Concludiamo ricordando che “pur considerando che le attività di laboratorio comportano l’uso solo di piccole quantità di prodotti chimici, con un’esposizione comunque discontinua nel tempo, si può prevedere la possibilità di monitorare periodicamente la concentrazione ambientale degli inquinanti aerodispersi.

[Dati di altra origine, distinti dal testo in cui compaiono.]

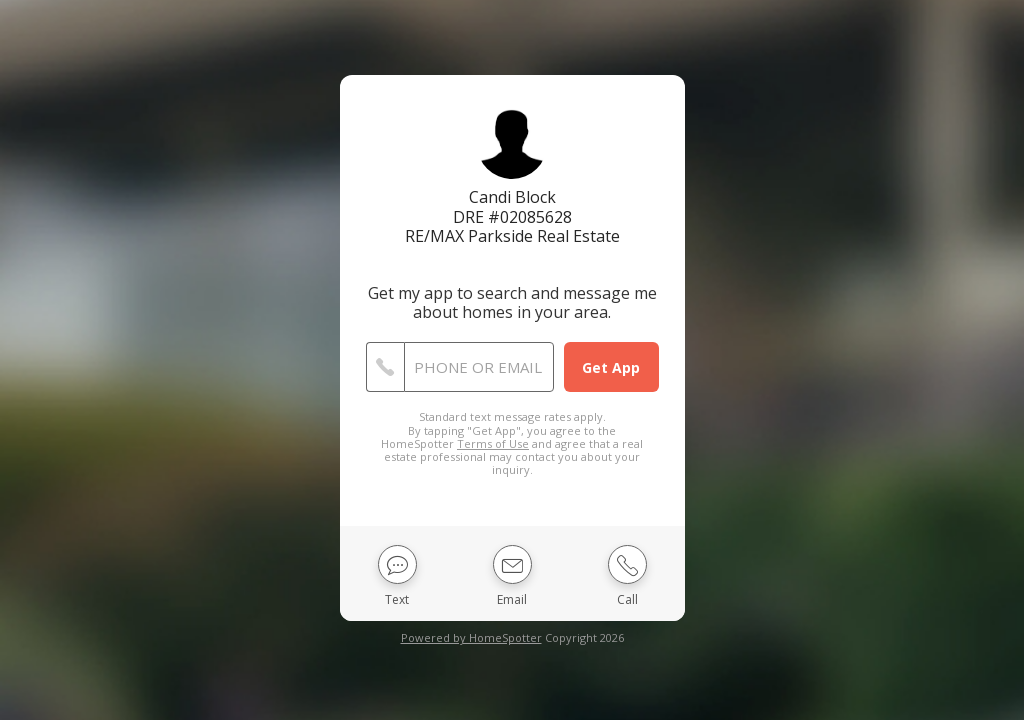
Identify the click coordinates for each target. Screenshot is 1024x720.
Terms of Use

In alternativa si può ricorrere ad algoritmi o modelli matematici che permettono, attraverso l’assegnazione di un punteggio associato ai diversi fattori (pericolosità della sostanza, caratteristiche fisico-chimiche, frequenza e quantità d’uso, modalità di esposizione), di stabilire delle fasce di rischio in funzione delle quali calibrare gli interventi di prevenzione e protezione da mettere in atto”.

E dovrebbero essere infine progettati e realizzati percorsi di formazione specifica “a beneficio degli studenti che operano nei laboratori, coinvolgendo le professionalità presenti all’interno della scuola (insegnanti di chimica, di scienze e biologia, ecc.)”, con particolare rilevanza per la formazione mirata alla lettura delle SDS per la corretta manipolazione dei reagenti chimici.

 

 

INAIL - Consulenza Tecnica Accertamento Rischi e Prevenzione, “ Sicurezza e Benessere nelle scuole. Indagine sulla qualità dell’aria e sull’ergonomia”, a cura di Raffaella Giovinazzo, Emma Incocciati, Francesco Nappi, Roberto Piccioni, Diego Rughi (Direzione Generale, CONTARP), Silvia Amatucci, Federica Cipolloni (Consulenza Statistico Attuariale) e Francesco De Matteis (formato PDF, 20.88 MB).